1994 28 de fevereiro
Plano Real vence batalha contra a inflação
Plano foge do script dos anteriores e estabiliza a moeda, mas país paga alto preço
O governo Itamar Franco lança em 1994 oficialmente o Plano Real, a mais bem-sucedida iniciativa de conter o processo inflacionário que assombrou o país desde o segundo choque do petróleo e a deflagração da crise da dívida em 1979.
Sustentado por uma âncora cambial que manteve o preço da moeda brasileira abaixo de US$ 1 por quatro anos, o Plano Real estabilizou os preços da economia. Ele foi muito importante para que o país pudesse finalmente estabelecer o controle da inflação e gerar uma maior consciência antiinflacionária, absorvida e desenvolvida pela sociedade até hoje.
Entretanto, o Plano Real manteve elevadas taxas de juros, acentuou a vulnerabilidade do país frente às crises externas e favoreceu a concorrência desleal de produtos importados. Isso provocou desindustrialização e trouxe resultados muito negativos em termos de criação de empregos formais, de crescimento econômico e de concentração de renda.

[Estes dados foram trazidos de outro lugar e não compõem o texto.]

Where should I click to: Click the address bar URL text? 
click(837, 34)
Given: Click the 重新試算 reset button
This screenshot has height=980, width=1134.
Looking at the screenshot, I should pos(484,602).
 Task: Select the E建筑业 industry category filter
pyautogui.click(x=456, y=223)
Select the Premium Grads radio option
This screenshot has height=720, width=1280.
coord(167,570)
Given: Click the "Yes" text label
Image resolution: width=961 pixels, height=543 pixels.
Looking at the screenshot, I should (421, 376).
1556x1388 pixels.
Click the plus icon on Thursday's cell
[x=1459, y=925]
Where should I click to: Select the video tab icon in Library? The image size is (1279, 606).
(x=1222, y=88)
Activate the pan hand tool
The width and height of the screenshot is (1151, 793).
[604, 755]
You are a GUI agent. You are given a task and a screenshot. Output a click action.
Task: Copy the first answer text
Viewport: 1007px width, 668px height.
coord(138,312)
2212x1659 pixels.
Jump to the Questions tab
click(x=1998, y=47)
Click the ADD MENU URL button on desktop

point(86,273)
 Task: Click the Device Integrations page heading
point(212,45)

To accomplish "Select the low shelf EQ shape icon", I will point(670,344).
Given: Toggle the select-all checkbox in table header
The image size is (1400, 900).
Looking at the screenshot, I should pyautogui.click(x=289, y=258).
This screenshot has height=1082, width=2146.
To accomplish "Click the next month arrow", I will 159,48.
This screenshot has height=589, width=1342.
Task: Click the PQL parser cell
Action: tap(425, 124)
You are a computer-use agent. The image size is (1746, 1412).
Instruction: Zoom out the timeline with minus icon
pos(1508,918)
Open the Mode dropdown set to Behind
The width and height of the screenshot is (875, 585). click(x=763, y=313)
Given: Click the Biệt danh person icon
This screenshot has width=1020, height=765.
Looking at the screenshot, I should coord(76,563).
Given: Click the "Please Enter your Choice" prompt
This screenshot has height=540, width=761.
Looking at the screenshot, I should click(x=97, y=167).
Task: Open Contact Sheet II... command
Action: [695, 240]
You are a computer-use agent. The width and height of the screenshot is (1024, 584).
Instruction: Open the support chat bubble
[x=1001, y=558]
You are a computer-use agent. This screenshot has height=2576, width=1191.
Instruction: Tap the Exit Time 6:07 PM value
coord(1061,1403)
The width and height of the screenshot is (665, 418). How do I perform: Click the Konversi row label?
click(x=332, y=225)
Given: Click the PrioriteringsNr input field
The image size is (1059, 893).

Antes do Plano Real, várias outras tentativas de controle da inflação foram realizadas em governos anteriores, mas todas fracassaram. Foi o caso dos planos Cruzado 1 e 2, Bresser, Verão e Collor. Em todos eles, passados os efeitos iniciais, a inflação retornava ainda mais forte, como no último programa realizado no governo Collor (1992): em janeiro de 1994, a variação de preços atingiria o patamar de 5.500% ao ano, afetando sobretudo os mais pobres, que não dispunham da indexação da correção monetária.
O plano de Itamar Franco, criado sob a gestão de Fernando Henrique Cardoso no Ministério da Fazenda e concebido por economistas que operavam no mercado financeiro, propôs-se a interromper o processo inflacionário por meio de uma estratégia de convivência temporária de duas moedas, o Cruzeiro Real e a Unidade Referencial de Valor, a URV. Nessa fase, segundo aposta da equipe econômica, os preços da economia convergiriam para um equilíbrio. Era uma forma de indexar os preços ao dólar sem efetivamente dolarizar a economia.
Sem que a convergência de preços estivesse plenamente concluída, em 1º de julho o governo Itamar anunciaria a fase final do plano, que substituiu as duas moedas por uma outra, o real, com o valor da última cotação da URV. A antecipação foi feita por razões políticas: em março, o ministro da Fazenda, Fernando Henrique Cardoso, saíra do governo para concorrer à Presidência da República pelo PSDB. A moeda estável foi instituída antes do início oficial da campanha eleitoral e as cédulas de dinheiro traziam a assinatura do ex-ministro e candidato.
A estabilidade econômica, cuja paternidade foi assumida pelo candidato do PSDB, teve o poder de reverter a tendência eleitoral registrada pelas pesquisas de opinião, que antes apontavam o candidato do PT, Luiz Inácio Lula da Silva, como franco favorito da disputa.
Nos quatro anos seguintes, a taxa de câmbio foi artificialmente sobrevalorizada por meio da fixação de um teto que não permitia ao real ultrapassar o valor de um dólar. Para manter um fluxo permanente de entrada de dólares na economia, o presidente Itamar Franco, no final de seu governo, e Fernando Henrique Cardoso, durante o seu primeiro mandato, mantiveram os juros em altos patamares.
Os preços da economia foram controlados graças a uma avalanche de produtos importados que ingressaram no país, atraídos pela sobrevalorização cambial. Essa política de contenção de preços e a manutenção do câmbio por meio de ingressos de capitais atraídos pelas altas taxas de juros e por um agressivo programa de privatizações resultaram no desequilíbrio das contas públicas e em acentuada vulnerabilidade do país às crises externas. Já em 1994, a economia brasileira seria fortemente abalada pela crise do México; em 1997, sofreria o impacto da crise no leste asiático; e, em 1998, os danos da crise russa.
O câmbio fixo e sobrevalorizado apenas viria a ser substituído pelo câmbio flutuante em 1999, logo depois de Fernando Henrique ter obtido mais um mandato nas urnas, ainda com a ajuda do legado da estabilização da moeda.
A âncora cambial, todavia, já havia produzido enormes estragos na economia. A balança comercial, que apresentava superávit de US$ 10,5 bilhões em 1994, amargou um déficit de US$ 5 bilhões, na média, entre 1995 e 1999. A dívida líquida do setor público, que era de 38,2% em 1993, saltou para 48,7% em 1999. E o país passou de um superávit nas contas correntes de 0,3% do PIB em 1994, para um déficit de 4,5% do PIB em 1998.